The great thing about the period I had off was that I was able to devote almost 100% of my time and effort into the numerous projects and tasks that I had been trying to cram into a part-time hobby that had been busting at the seams. Processing old files, organizing and keywording images, preparing images for submission to a stock agency, submitting images to galleries for sale as prints, filing copyright registrations – the list goes on. Looking back I accomplished a lot. I assisted Nanine Hartzenbusch at The Light Factory’s Shootout, sold a number of prints, donated a print that sold for an exorbitant price at The Light Factory’s Auction, became an assistant for Kevin Adams on his return to the photo tour business, taught a couple of Lightroom classes, did some one-on-one Lightroom tutoring and am on the schedule to teach some classes at The Light Factory this winter. Wow! That’s stuff that it might have taken me 5 years of part time effort to achieve, and I did it in nine months!
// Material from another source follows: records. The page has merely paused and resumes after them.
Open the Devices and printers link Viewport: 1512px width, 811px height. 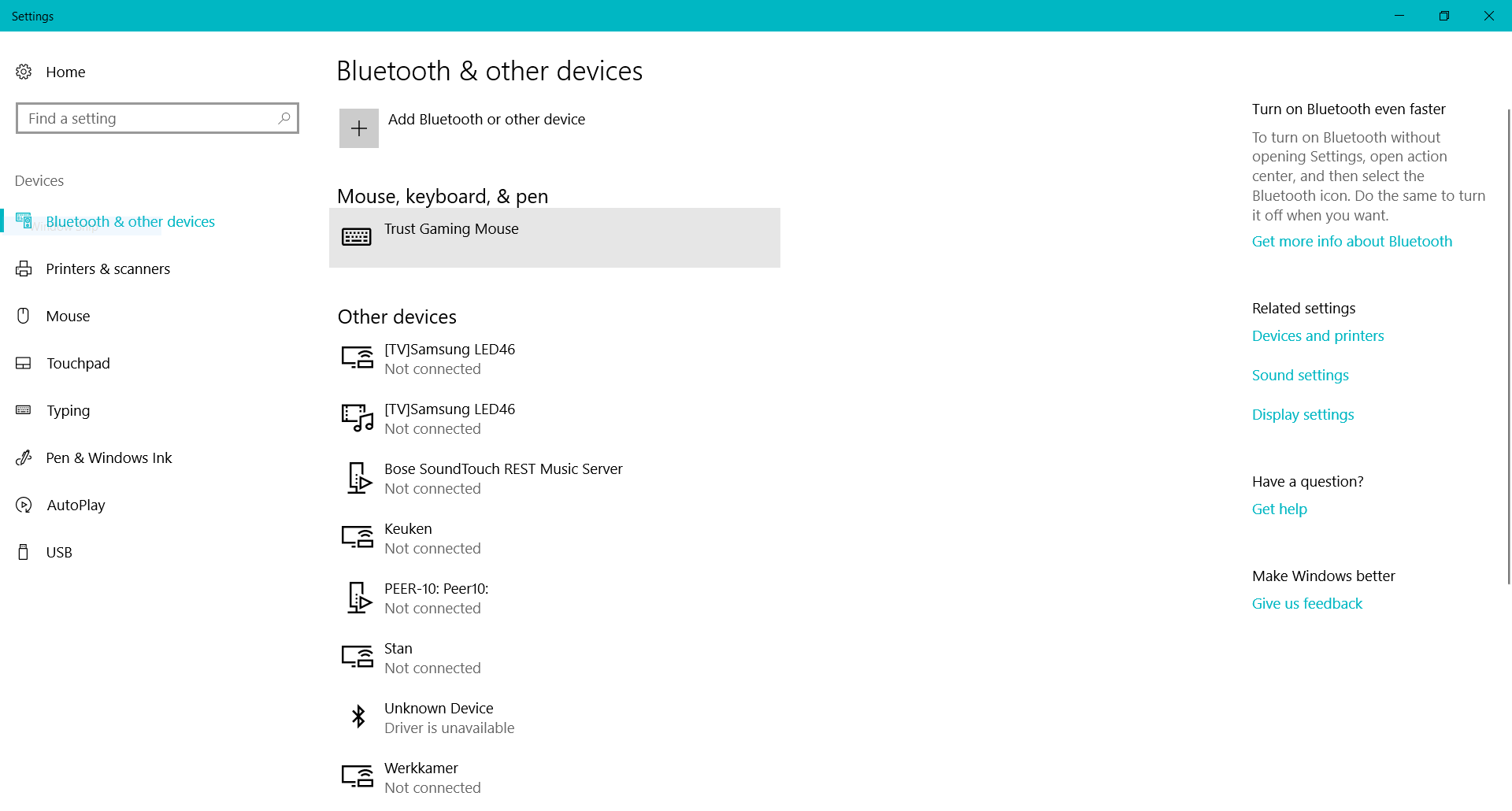pyautogui.click(x=1317, y=336)
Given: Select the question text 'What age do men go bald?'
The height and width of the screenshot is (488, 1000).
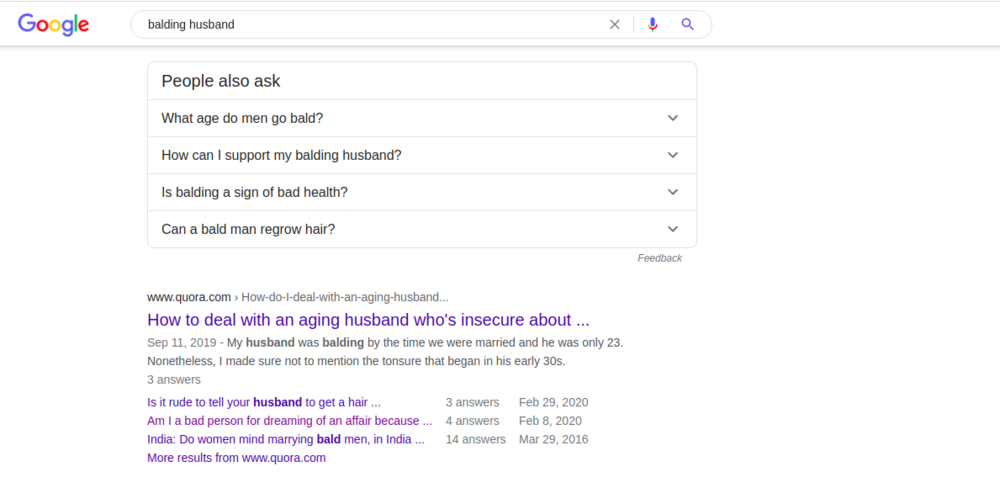Looking at the screenshot, I should [x=242, y=118].
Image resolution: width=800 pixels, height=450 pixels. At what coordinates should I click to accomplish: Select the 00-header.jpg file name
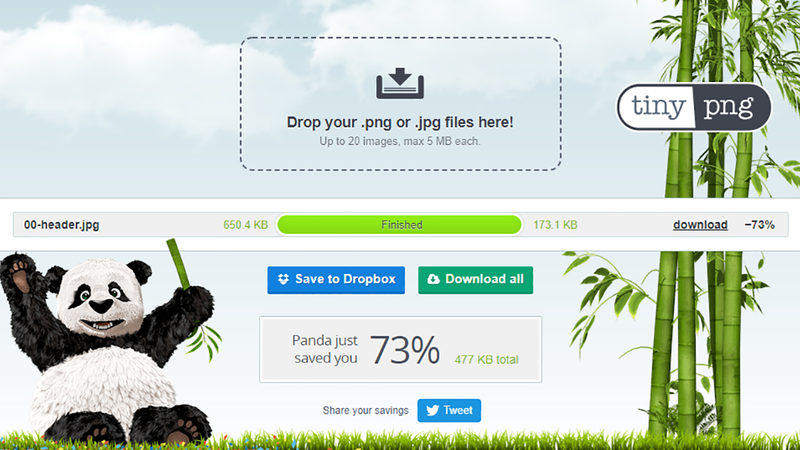point(62,224)
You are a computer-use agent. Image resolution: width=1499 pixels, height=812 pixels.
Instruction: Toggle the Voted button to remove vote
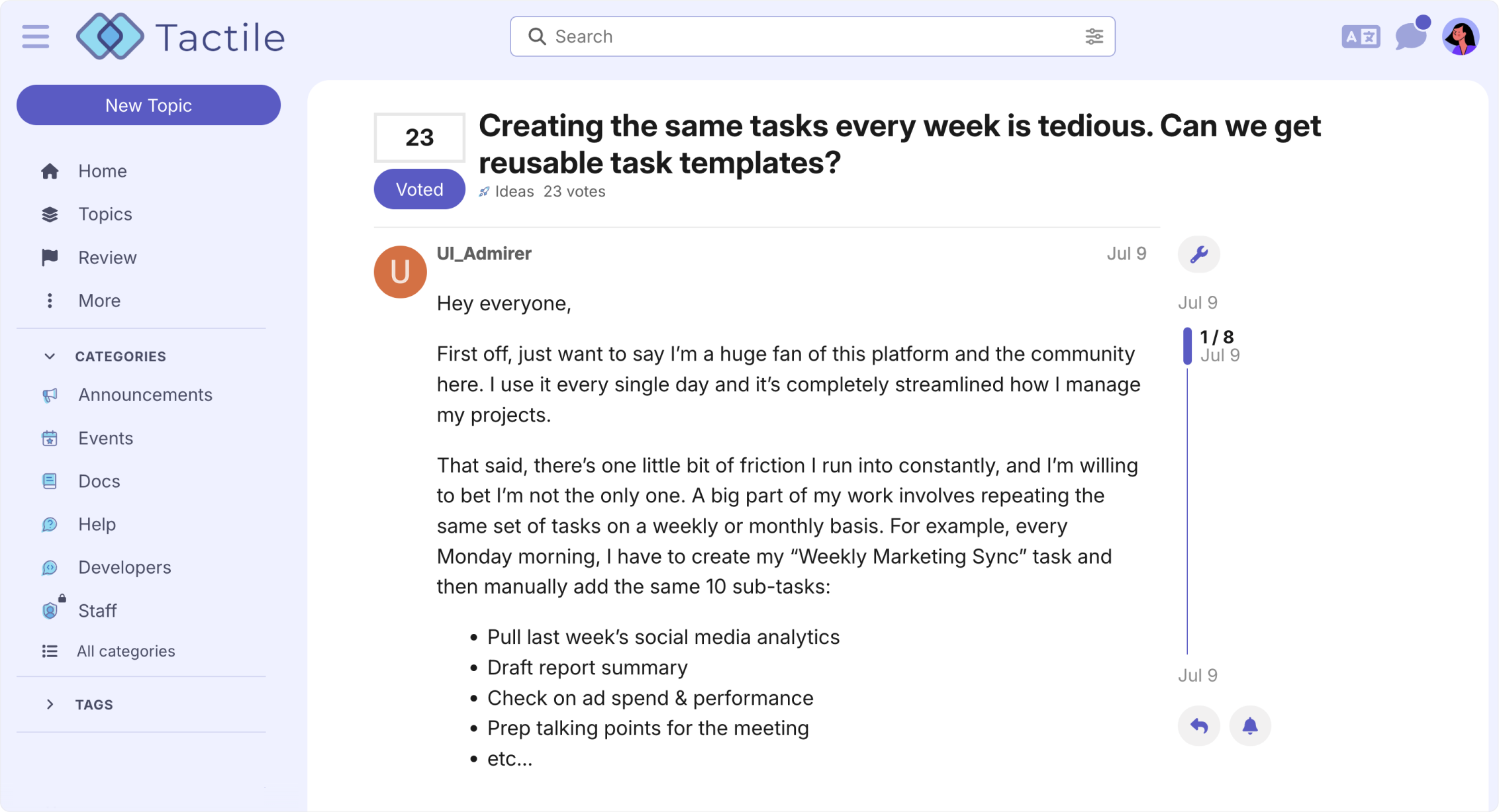418,189
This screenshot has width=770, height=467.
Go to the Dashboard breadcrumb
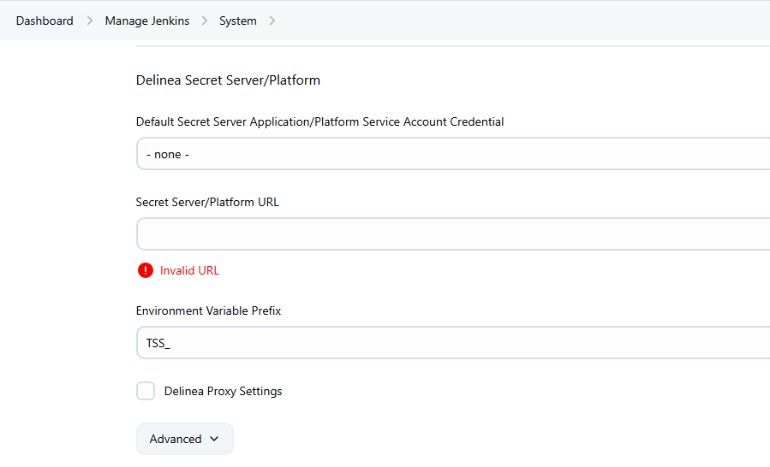tap(44, 21)
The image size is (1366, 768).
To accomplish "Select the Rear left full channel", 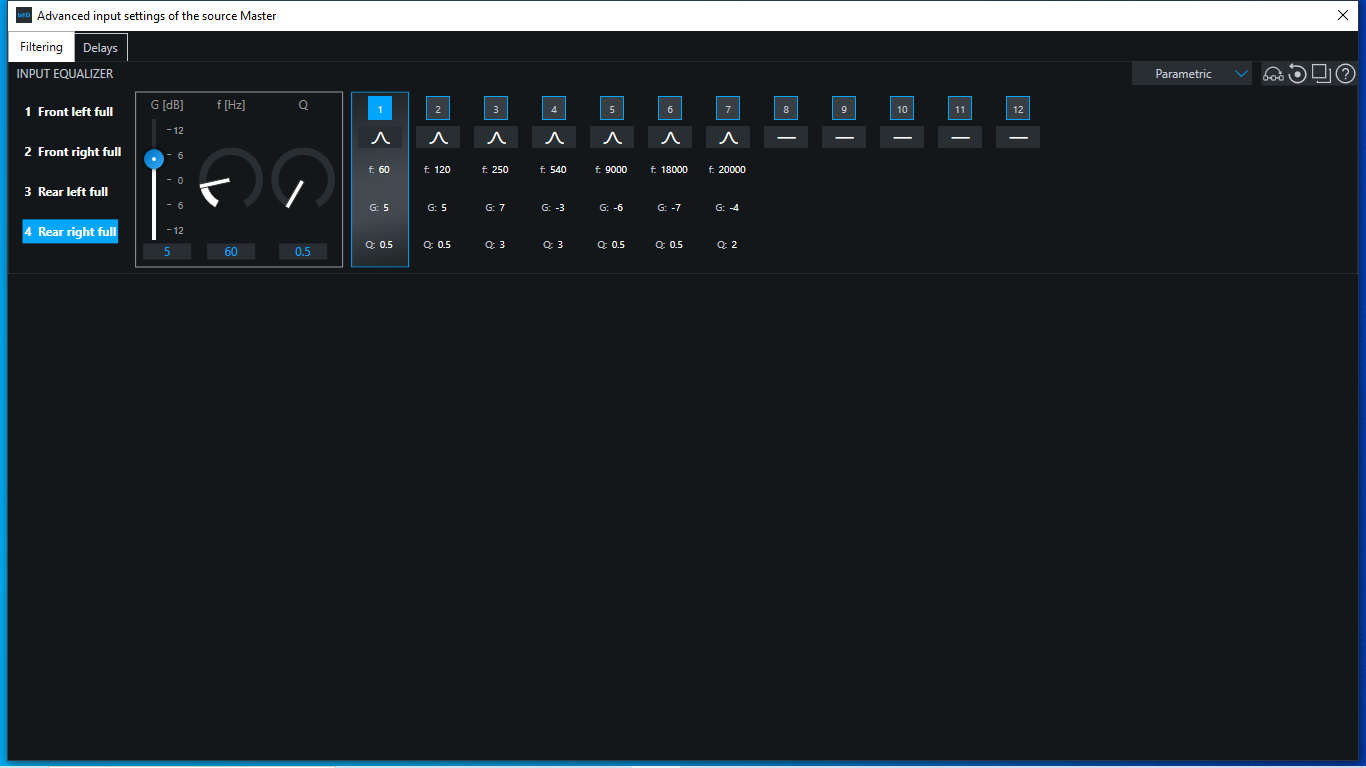I will coord(66,192).
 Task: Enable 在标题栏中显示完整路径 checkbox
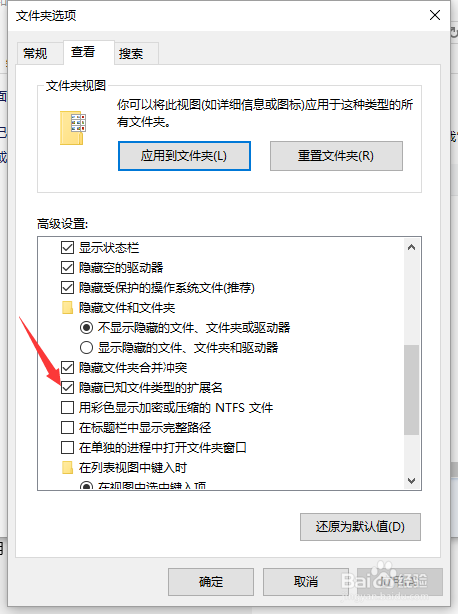point(67,428)
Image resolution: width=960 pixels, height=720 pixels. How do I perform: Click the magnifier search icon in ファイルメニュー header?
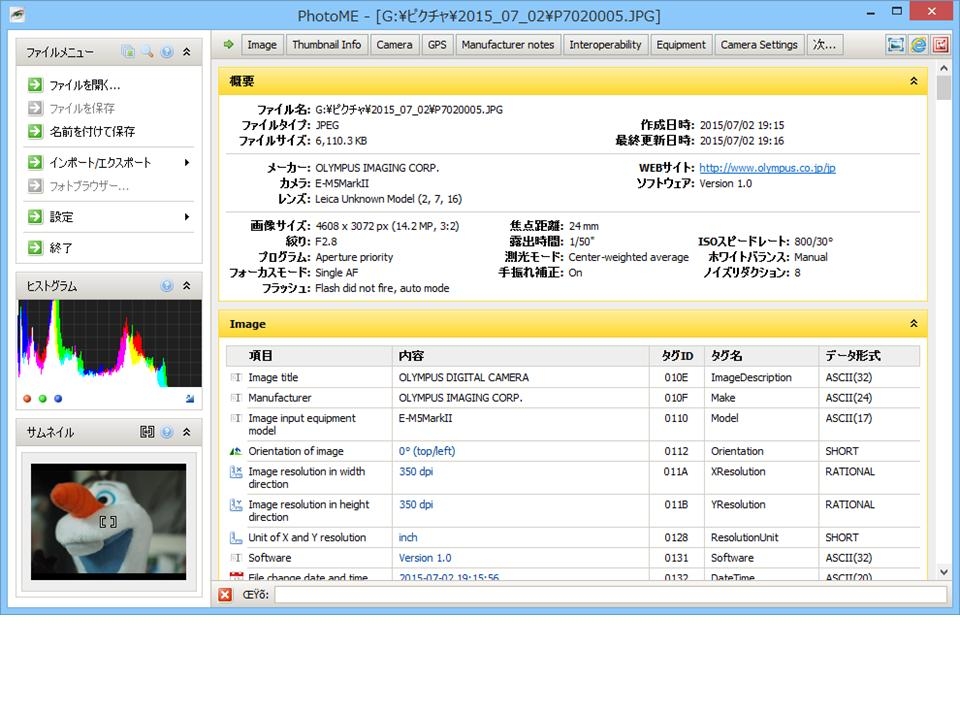pos(147,52)
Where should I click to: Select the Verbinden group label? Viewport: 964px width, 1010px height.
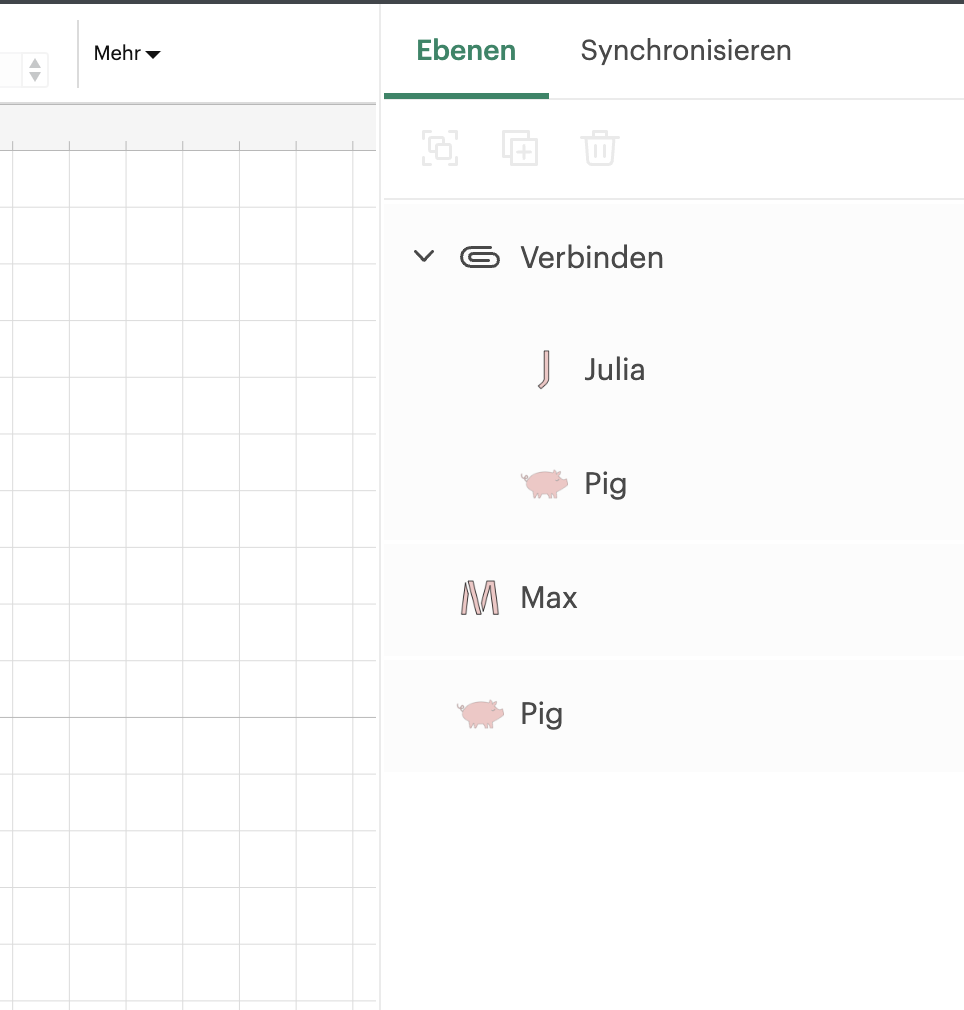click(592, 258)
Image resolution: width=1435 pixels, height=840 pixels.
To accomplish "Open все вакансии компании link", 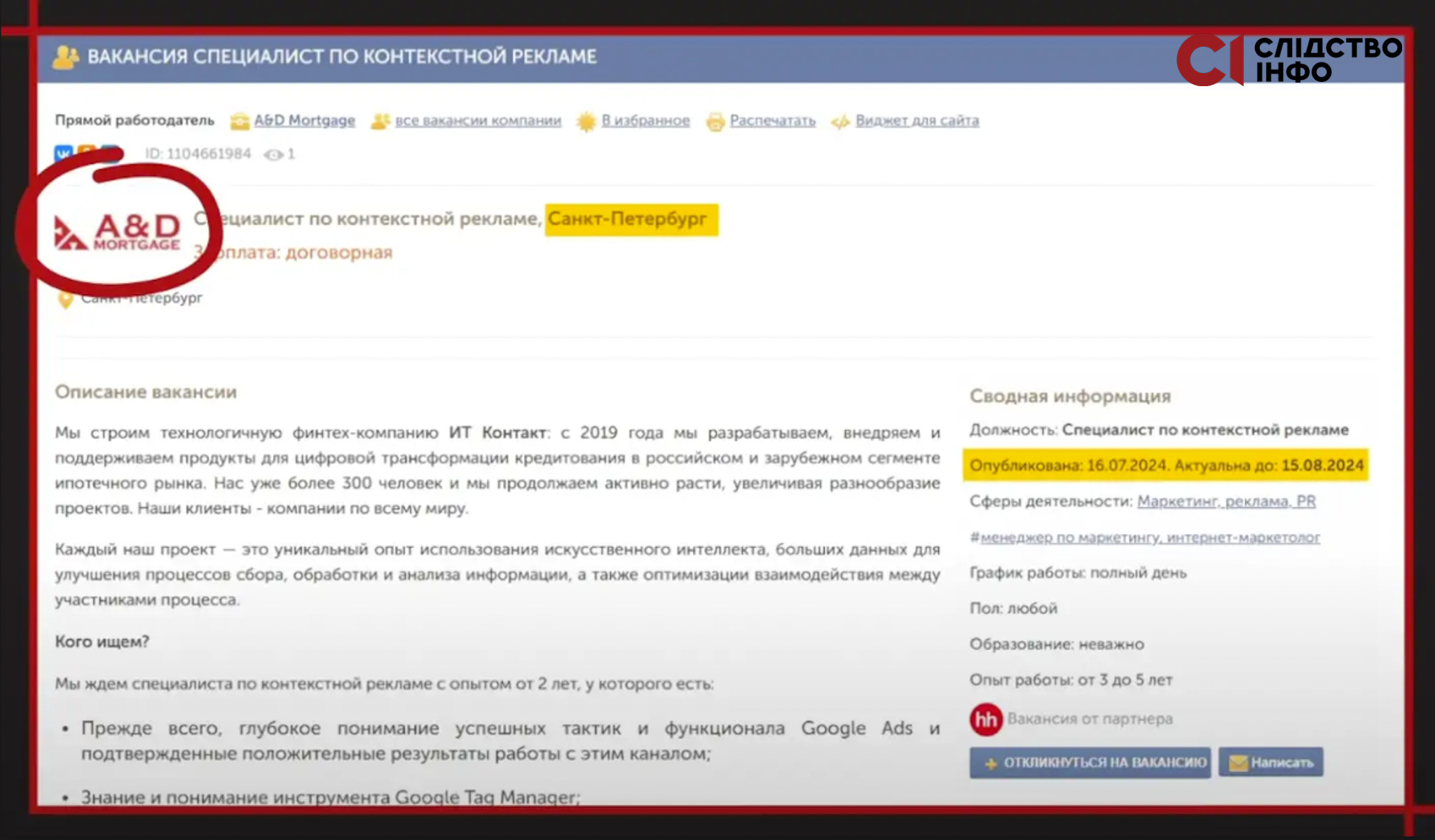I will tap(478, 121).
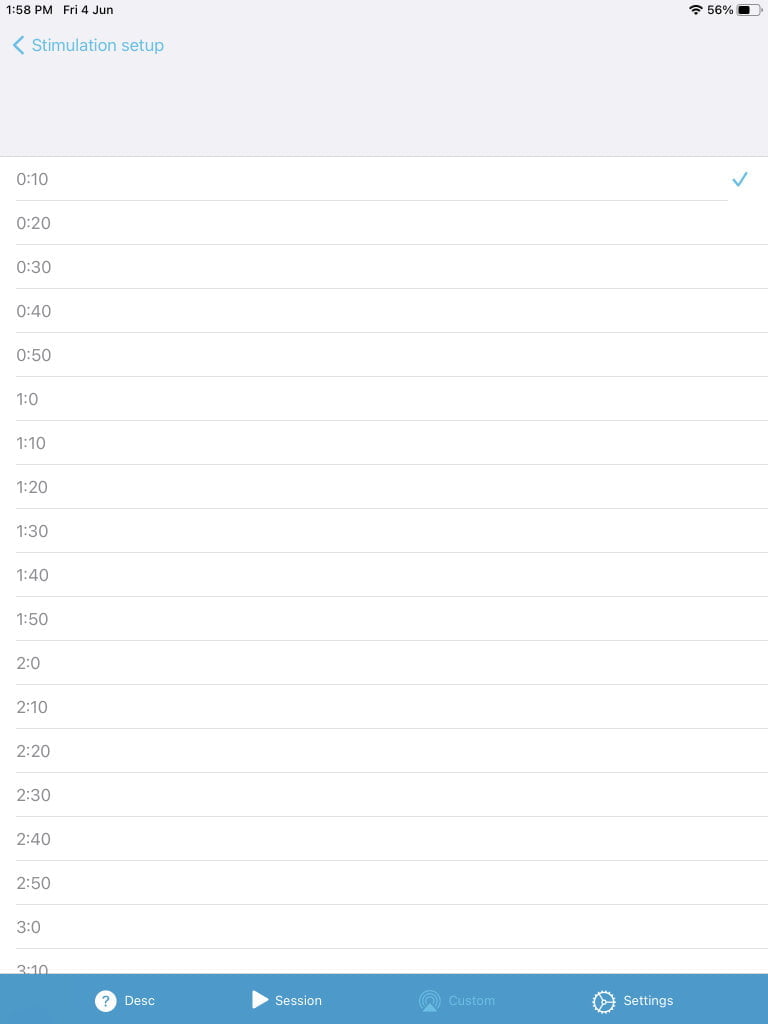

Now I get to look forward, and I am doing it optimistically. One of my friends remarked that now I will be able to afford some new gear. That may be true. Ironic isn’t it that we need to have a job doing something other than photography to afford “professional” photography equipment? The great thing is that everything I have accomplished is something I wanted to accomplish, and while I have made a little money from it they are things I wanted to do anyway. Going forward, I only have to do the things that make me happy. If I want to shoot I wedding I can, but if I choose not to I won’t have to worry about paying the mortgage. If I sell a print I’ll use the money to buy more ink and paper. Next time I teach a class for the CNPA I can let them keep all the money instead of keeping a bit for me. The best thing is that going back to being a part-time photographer doesn’t make me any less a photographer. It will allow me to be an even better photographer because I do best those things that make me happiest, and I’ll do them better without the pressure of having to make money from them. Who knows, I may decide to sell my prints for $20 each. Some people may scoff, but if I derive the most pleasure from sharing my work and if selling prints for $20 means I can share my work with more people and that more people can enjoy it, so what? I won’t of course, but I could.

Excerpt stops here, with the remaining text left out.